Per questo e altri seri motivi, la Corte Suprema ha deciso di tenere segreto il verdetto, finché i tempi non saranno maturi. Già la sola decisione di tenere l’udienza è stata considerata “storica” da osservatori e attivisti per i diritti umani. Il 13 ottobre 2016, infatti, la Corte Suprema aveva rimandato il tutto a data da destinarsi, dopo che uno dei tre giudici, Iqbal Hameed-ur-Rehman, aveva rinunciato all’ultimo minuto di far parte del collegio giudicante. Anche in questo caso, ricorre sempre il destino di Mumtaz Qadri: Rehman era uno dei giudici che avevano partecipato al processo Qadri, dunque si considerava “non sufficientemente imparziale” per partecipare anche al processo di ultimo appello per Asia Bibi. Scelta contestata, comunque, sia da avvocati che da esperti di legge che fanno notare come Rehman, sottraendosi al suo incarico, per di più senza un congruo preavviso, abbia violato il Codice di condotta dei giudici della Corte Suprema. In pratica, in molti hanno sospettato che il giudice si sia sfilato in tempo per evitare conseguenze peggiori. E le minacce di questi giorni lo confermano. Ecco perché la sentenza dell’8 ottobre scorso, benché ancora segreta, è già un passo avanti notevole.
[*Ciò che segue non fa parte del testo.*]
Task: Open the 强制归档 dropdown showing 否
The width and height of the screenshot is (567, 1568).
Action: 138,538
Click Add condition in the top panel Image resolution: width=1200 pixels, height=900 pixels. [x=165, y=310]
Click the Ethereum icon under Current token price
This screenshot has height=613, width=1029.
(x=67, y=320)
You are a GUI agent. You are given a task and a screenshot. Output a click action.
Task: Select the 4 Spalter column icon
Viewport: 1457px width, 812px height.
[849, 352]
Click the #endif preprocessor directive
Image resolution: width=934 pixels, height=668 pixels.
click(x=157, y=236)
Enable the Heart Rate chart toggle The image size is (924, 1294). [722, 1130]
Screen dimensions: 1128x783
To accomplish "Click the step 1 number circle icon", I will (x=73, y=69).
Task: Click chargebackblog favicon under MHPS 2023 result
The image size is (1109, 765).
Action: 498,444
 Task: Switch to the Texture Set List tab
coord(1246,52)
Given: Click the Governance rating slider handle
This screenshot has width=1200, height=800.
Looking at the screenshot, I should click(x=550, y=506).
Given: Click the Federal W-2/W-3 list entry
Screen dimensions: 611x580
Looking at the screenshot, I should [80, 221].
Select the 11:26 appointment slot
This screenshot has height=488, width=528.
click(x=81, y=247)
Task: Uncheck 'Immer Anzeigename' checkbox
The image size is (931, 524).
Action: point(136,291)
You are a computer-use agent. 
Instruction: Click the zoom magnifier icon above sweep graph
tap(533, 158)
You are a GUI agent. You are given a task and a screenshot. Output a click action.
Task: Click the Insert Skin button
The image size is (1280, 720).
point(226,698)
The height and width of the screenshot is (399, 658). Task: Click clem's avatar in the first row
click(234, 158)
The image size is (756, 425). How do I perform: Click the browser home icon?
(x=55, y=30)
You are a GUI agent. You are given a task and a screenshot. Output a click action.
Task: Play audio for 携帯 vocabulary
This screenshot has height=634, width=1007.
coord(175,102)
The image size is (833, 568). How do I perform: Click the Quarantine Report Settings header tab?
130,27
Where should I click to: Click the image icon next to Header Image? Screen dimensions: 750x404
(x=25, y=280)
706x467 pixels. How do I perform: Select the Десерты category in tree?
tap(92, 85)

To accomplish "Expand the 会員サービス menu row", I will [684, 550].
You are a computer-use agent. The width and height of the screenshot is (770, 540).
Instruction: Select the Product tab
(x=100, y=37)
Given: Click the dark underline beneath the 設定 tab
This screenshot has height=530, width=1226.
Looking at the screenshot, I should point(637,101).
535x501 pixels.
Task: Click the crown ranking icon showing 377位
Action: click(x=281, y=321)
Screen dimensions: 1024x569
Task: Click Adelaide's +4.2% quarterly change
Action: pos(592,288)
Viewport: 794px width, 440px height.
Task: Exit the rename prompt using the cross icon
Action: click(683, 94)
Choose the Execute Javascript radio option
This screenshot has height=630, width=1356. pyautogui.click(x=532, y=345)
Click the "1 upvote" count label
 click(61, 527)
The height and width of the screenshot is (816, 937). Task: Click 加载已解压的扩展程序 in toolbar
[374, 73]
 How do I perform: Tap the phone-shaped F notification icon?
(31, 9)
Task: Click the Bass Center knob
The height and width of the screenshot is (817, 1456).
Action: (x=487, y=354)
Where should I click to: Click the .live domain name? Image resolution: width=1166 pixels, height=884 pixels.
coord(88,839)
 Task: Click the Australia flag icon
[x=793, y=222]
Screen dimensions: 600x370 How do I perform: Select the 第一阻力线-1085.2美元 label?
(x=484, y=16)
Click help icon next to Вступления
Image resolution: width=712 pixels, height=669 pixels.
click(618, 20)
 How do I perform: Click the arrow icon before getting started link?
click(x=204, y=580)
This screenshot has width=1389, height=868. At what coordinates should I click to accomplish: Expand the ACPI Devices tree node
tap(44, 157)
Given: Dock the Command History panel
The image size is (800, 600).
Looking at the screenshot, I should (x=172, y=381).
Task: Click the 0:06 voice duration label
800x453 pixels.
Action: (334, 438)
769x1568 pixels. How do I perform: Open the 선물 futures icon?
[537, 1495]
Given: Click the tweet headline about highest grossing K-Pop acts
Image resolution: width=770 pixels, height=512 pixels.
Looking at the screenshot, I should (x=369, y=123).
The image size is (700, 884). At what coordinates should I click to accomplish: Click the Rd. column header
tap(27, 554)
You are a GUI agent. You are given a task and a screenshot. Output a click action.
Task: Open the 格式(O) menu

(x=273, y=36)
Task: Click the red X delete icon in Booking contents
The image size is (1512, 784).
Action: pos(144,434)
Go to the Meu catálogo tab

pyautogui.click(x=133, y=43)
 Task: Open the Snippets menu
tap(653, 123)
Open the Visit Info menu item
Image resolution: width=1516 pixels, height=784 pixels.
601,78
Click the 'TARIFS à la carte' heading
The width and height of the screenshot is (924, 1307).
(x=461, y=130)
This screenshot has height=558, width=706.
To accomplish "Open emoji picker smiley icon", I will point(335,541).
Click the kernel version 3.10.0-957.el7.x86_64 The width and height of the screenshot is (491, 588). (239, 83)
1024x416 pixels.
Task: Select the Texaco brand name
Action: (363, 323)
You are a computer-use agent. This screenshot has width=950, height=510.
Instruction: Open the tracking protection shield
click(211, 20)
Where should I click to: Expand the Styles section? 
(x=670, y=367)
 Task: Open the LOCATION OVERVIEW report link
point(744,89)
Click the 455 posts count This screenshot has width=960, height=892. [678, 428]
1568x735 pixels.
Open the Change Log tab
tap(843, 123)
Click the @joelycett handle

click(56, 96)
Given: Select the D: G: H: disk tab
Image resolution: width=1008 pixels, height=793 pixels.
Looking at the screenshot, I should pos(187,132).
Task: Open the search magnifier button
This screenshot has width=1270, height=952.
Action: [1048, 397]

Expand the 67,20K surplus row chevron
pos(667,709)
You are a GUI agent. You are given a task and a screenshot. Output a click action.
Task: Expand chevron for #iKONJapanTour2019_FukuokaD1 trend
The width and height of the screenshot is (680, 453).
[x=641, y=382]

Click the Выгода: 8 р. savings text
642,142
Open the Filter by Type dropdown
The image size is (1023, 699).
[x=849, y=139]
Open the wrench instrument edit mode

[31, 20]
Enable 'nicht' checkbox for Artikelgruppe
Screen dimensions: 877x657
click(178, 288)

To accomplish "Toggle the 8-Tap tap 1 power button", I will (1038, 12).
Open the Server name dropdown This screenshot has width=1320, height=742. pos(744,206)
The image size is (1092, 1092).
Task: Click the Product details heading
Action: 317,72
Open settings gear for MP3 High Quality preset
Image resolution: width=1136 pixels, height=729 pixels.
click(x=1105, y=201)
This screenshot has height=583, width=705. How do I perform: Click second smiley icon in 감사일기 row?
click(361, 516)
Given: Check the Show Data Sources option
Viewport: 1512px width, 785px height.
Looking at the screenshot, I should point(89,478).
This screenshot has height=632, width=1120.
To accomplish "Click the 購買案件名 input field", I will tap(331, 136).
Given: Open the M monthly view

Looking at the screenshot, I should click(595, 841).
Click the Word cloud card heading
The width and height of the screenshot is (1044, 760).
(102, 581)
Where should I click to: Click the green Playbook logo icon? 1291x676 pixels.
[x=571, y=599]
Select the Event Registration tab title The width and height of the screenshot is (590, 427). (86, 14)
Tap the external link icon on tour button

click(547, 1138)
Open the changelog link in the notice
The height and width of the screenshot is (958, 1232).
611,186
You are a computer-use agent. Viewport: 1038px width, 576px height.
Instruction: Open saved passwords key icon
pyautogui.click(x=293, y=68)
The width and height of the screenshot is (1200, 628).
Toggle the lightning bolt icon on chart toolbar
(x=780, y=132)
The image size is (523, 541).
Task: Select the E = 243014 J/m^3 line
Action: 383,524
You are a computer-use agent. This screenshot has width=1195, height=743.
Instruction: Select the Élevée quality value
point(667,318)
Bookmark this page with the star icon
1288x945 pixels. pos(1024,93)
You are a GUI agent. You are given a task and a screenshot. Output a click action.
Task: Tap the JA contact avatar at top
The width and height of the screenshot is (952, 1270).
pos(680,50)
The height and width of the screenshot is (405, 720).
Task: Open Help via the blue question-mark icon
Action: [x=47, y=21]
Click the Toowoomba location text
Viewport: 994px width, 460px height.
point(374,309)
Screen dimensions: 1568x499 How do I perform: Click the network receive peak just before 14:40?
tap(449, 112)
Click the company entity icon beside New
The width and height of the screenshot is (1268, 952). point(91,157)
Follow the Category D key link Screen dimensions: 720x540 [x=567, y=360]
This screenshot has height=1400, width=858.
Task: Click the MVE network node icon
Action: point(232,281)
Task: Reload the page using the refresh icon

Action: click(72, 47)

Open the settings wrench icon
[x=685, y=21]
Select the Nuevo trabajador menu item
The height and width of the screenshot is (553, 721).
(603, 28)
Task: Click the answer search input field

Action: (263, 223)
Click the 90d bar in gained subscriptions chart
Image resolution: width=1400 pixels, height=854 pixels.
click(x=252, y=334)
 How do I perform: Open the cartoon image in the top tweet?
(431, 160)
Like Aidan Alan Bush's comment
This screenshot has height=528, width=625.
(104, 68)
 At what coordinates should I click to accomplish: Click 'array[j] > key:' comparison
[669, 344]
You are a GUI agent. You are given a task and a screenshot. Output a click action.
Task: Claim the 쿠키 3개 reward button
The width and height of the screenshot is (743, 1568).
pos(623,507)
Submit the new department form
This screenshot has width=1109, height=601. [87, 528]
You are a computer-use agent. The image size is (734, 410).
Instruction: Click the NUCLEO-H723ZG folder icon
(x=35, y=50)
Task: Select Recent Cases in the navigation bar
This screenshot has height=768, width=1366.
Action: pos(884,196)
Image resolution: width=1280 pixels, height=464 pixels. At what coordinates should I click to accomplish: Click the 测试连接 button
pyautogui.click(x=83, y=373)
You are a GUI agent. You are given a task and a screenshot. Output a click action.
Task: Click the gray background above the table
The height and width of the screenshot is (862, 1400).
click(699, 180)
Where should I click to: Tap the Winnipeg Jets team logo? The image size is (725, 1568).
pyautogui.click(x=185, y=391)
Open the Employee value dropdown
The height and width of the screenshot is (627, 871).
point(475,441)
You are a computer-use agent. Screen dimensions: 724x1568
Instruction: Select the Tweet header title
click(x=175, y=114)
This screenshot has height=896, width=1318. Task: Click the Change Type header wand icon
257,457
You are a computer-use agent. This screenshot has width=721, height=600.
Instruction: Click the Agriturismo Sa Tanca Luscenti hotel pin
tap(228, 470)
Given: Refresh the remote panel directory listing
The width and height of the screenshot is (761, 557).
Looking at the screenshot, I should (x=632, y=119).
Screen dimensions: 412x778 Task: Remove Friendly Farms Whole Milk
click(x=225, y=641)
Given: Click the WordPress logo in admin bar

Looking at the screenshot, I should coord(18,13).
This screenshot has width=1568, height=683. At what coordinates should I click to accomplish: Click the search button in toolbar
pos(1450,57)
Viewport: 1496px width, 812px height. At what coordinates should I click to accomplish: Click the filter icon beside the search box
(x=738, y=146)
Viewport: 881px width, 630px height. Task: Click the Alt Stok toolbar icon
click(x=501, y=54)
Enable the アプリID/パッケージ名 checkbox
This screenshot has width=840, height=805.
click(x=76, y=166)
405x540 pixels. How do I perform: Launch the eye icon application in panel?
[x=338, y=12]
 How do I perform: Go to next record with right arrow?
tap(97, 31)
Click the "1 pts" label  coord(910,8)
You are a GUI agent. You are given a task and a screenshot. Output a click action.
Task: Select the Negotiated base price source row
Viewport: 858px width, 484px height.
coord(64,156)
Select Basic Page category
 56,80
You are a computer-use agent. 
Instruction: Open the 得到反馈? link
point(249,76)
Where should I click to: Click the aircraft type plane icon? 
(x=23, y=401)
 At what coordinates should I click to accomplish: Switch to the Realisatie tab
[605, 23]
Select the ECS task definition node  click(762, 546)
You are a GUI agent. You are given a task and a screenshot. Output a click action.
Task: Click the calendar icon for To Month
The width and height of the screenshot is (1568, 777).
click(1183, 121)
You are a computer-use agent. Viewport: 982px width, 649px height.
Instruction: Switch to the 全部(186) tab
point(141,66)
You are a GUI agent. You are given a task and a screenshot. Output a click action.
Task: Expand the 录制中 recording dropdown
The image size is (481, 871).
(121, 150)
Il caso Asia Bibi è “è il classico esempio di false accuse in un Paese che vuole colpire le donne cristiane povere. Tanti attivisti chiedono giustizia e, allo stesso tempo, numerosi estremisti si esprimono contro di lei senza nemmeno conoscere la vicenda”, dice Zafar Iqbal, attivista per i diritti umani, all’agenzia missionaria Asia News. Avvertendo che, in caso di scarcerazione, “Deve essere mandata all’estero se vuole un futuro”. Secondo l’avvocato Bilal Warraich, il processo di Asia Bibi è un “monumentale caso di come funziona il sistema giudiziario nel Paese. La vera questione è se ci sarà mai sicurezza per lei in Pakistan: io credo che la vita di persone innocenti sarà sempre sotto costante minaccia, fino a quando il Parlamento non deciderà di cambiare la legge approvata dal generale Zia-ul-Haq”. Oggi le piazze radicali islamiche faranno sentire la loro potente voce contro ogni ipotesi di riforma.